Every time I breach the subject of paying me back, she says that her finances are still in a bind and she promises that she’ll pay me back soon. I haven’t brought it up in a long time and now with her new job I want mention it again, but I’m not sure how.”
I am sorry that your sister has taken advantage of your (and your brother’s) financial situation(s). $7,500 is a significant sum of money for a new college grad starting out. That could be a down payment on a new car, or a pretty great overseas vacation. But more important than the number is the value of your connection with your sister.
I do believe that a lot of people get trapped in the concept of lifestyle creep / lifestyle inflation where they incrementally spend more and more to match the household income. Once that bubble pops, the reality will sink in. It sounds like your sister’s family got caught up in living in a partial denial of her new reality that her lifestyle has outpaced her income.
It sounds like you’ve already established some very sound basic boundaries with your sister to make sure that your financial aspects are not too adversely affected. You did a great job by putting your foot down and reminding her that she cannot come to you for financial support any longer. And I think it is time for the rest of your family to come to the same realization, that your sister’s spending habits are unsustainable.
I also wonder how beneficial it could be to reframe your sister’s habits and behaviors from a perspective of an addict. The cycle of guilt-tripping, codependent behavioral traits, and the period of calm before the next “hit” all seem to reflect the same mentalities that substance addicts embrace in order to maintain their livelihood. If anything, I strongly encourage you to read up on codependency and reflect on what that concept means to the relationship you have with your sister.

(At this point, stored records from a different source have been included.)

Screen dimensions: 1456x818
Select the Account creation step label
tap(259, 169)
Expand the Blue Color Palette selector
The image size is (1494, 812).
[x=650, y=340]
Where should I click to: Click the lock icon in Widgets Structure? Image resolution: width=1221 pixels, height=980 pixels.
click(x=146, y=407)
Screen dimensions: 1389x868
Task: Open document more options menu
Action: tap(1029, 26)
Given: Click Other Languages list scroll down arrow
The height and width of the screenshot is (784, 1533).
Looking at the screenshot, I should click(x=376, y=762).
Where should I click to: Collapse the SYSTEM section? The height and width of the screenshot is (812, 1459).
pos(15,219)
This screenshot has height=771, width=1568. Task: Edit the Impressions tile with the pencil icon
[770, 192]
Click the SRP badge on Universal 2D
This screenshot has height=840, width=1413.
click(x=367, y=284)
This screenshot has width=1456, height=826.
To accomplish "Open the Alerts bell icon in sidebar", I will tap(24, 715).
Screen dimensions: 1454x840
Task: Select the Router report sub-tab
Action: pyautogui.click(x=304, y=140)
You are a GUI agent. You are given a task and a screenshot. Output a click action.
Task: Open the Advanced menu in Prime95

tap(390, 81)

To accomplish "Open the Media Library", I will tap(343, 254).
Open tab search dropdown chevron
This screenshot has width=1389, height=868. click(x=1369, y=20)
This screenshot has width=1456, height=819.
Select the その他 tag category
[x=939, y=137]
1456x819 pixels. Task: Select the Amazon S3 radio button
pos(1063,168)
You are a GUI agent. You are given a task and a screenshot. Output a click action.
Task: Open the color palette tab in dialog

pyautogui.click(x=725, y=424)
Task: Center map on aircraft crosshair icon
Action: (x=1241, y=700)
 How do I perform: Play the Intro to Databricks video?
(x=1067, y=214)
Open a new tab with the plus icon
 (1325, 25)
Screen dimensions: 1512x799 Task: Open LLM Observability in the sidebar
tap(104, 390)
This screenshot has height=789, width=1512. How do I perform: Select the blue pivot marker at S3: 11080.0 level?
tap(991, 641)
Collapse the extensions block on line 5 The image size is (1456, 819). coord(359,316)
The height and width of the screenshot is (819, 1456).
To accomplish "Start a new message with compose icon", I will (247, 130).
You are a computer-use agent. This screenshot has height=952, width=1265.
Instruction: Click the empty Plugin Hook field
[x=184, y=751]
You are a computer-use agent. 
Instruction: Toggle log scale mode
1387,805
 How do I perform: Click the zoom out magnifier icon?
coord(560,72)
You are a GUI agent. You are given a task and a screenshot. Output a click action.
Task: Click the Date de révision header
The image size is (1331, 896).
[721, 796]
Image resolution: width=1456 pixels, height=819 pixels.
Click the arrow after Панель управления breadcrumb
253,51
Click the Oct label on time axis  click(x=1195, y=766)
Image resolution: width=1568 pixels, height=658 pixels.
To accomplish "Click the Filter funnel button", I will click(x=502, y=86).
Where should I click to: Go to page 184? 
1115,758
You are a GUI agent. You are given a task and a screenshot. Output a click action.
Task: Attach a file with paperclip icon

And in a lot of different ways, the money you (and your brother) loaned her is being used to enable her clearly unhealthy and unsafe financial practices. As such, she is living in a fundamental state of denial that she does not have any problems with managing her finances. And sometimes, the most difficult thing to do is to just let it be, to let her fail.
You’ve already done the best you can. If you are keen on getting that money back, you might be able to find some legal success in small claims court. But it’ll be difficult to prove that the money you loaned her weren’t gifts especially if you lack proper documentation. Otherwise, keep holding your boundary; you’re doing great.